Waste heat is energy that is rejected to the environment. It arises from equipment and operating inefficiencies, as well as from thermodynamic limitations on equipment and processes. Often, part of waste heat could potentially be used for some useful purpose. At present, about 20 to 50% of energy used in industry is rejected as waste heat [ 8]. A significant part of this wasted energy is low-temperature heat that is sent to the atmosphere mainly from cooling water, fin-fan coolers and fluegases. Usually, distillation column overhead streams at temperatures of 100–200C reject heat by fin-fan coolers, and streams at a temperature less than 100C reject heat to the cooling water system. WHR can be defined as the process of capturing some portion of the heat that normally would be wasted, and delivering it to a device or process where it can be used as an effective, economical and environmentally friendly way to save energy.

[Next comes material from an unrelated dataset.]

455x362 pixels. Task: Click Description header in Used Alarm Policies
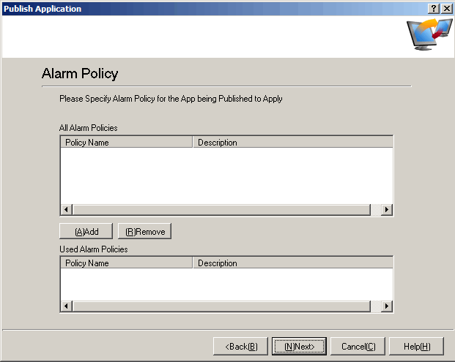click(292, 263)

Large investments are presently incurred to exhaust waste heat to the atmosphere in the form of cooling towers, fin-fan coolers and very tall stacks for the disposal of fluegases. WHR has the potential to minimize these costs, and to reduce environmental impact along with several other benefits. Development of an optimum WHR system depends on the following factors:

Quantity and temperature of waste heat: The quantity of waste heat should be large enough to make WHR economical. Costs of WHR systems are lower with increased availability of waste heat. Usually, waste heat at high temperatures can be utilized with a higher efficiency and with better economics. Also, more technology options are available for converting waste heat at high temperatures into other useful energy forms than waste heat at low temperatures

Uses of recovered waste heat: The end use of recovered heat has a large influence on the implementation of WHR. For example, if the WHR project generates low-pressure steam that is already available in excess supply, then there will be little or no payout

Cost of energy: This will be greatly influenced by the presence or absence of a cogeneration facility in the company

Availability of space: In operating plants, space availability can be the biggest constraint. It is beneficial to place WHR equipment close to the heat sink to minimize piping and operating costs

Minimum allowable temperature of waste heat fluid: For the case of fluegas heat recovery using carbon-steel equipment and ducting, the fluegas temperature should not be lower than the fluegas acid dew point

Minimum and maximum temperature of the process fluid: If WHR generates steam and exports it to a steam header in a petroleum refinery, then WHR and steam temperature are dictated by the steam header pressure, since petroleum refineries generally operate steam headers at fixed pressures. Low-temperature steam generation will result in more WHR compared to high-temperature steam generation

Chemical compositions of waste heat process fluids: These will dictate the materials of construction for the WHR system, and consequently affect the costs

Facility’s heat-to-power ratio: If the heat-to-power ratio in the facility is higher than that for the cogeneration plant, the excess steam demand is usually met by utility boilers. Any saving in steam demand (by better heat recovery) saves fuel in the utility boilers and leaves the operation of the cogeneration plant unchanged. However, if the cogeneration plant meets the entire site’s heat load, the value of savings from better heat recovery can be considerably reduced. Saving a ton of steam not only saves the fuel required to raise it, but also eliminates the associated power output that is produced at 80–90% marginal efficiency [ 25]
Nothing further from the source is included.